The set $S(Q_d)$ can also be identified with $\{*,0,1\}^d$, i.e., the set of sequences of length $d$ with these three symbols. One way to map $S(Q_{d+k})\to S(Q_d)$ surjectively and order-preservingly is by restriction, that is, e.g. by deleting the $k$ first entries of the sequence. This corresponds to the geometric operation of projection, as we project the $(d+k)$-cube onto one of its $d$-dimensional faces (which is a $d$-cube).

There are other such maps, though. Look at the following picture, which is meant to partially visualize a map $S(Q_3)\to S(Q_2)$.

This map can be completed to a projection onto some face of $Q_3$ (the face is not uniquely determined).
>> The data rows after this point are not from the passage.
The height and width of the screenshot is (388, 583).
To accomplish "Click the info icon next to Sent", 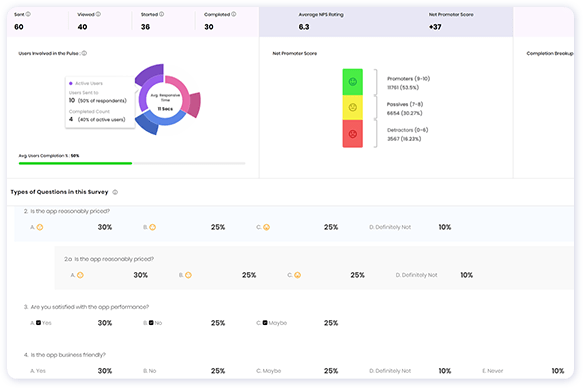I will tap(28, 14).
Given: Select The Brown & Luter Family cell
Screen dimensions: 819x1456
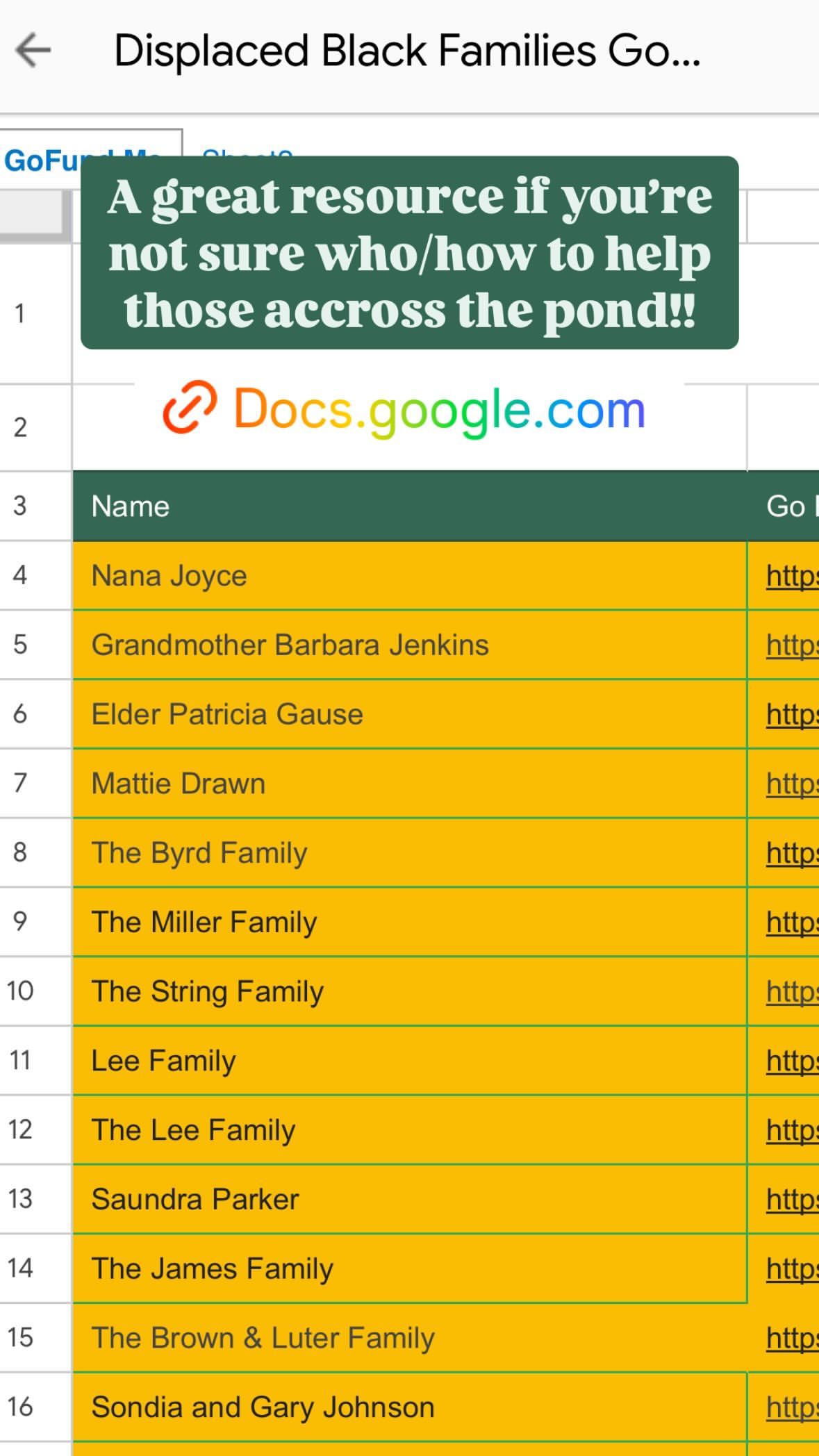Looking at the screenshot, I should click(408, 1338).

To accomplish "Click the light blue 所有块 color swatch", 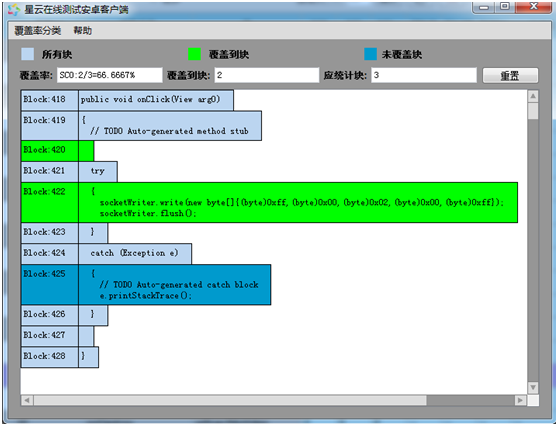I will click(x=27, y=54).
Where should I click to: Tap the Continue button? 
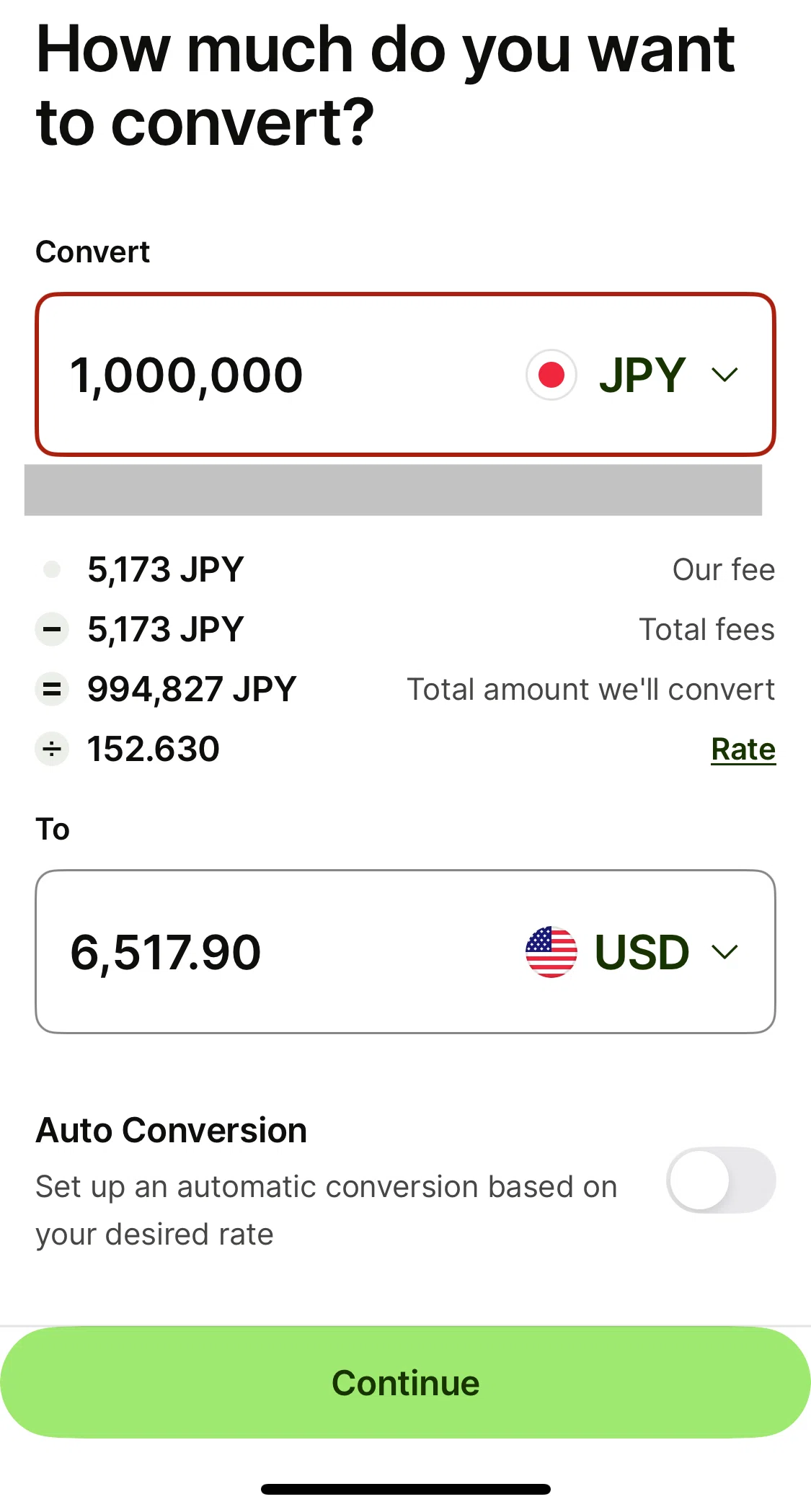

But there are other ways to complete this map, which does not correspond to such a projection:

  • The red vertices of $Q_3$ are mapped to the red vertices of $Q_2$.
  • The blue edges of $Q_3$ are mapped to the blue edges of $Q_2$.
  • The green faces of $Q_3$, their edges, and their non-red vertices are mapped to the green edges of $Q_2$.
  • All other subcubes of $Q_3$ ($Q_3$ itself, the non-green faces and the the non-blue edges) are mapped to $Q_2$ itself.

This is not a projection onto a face, since in such a projection from $Q_3$ to $Q_2$ only two faced would be mapped to all of $Q_2$. But you can view this as a diagonal projection as visualized in the following picture.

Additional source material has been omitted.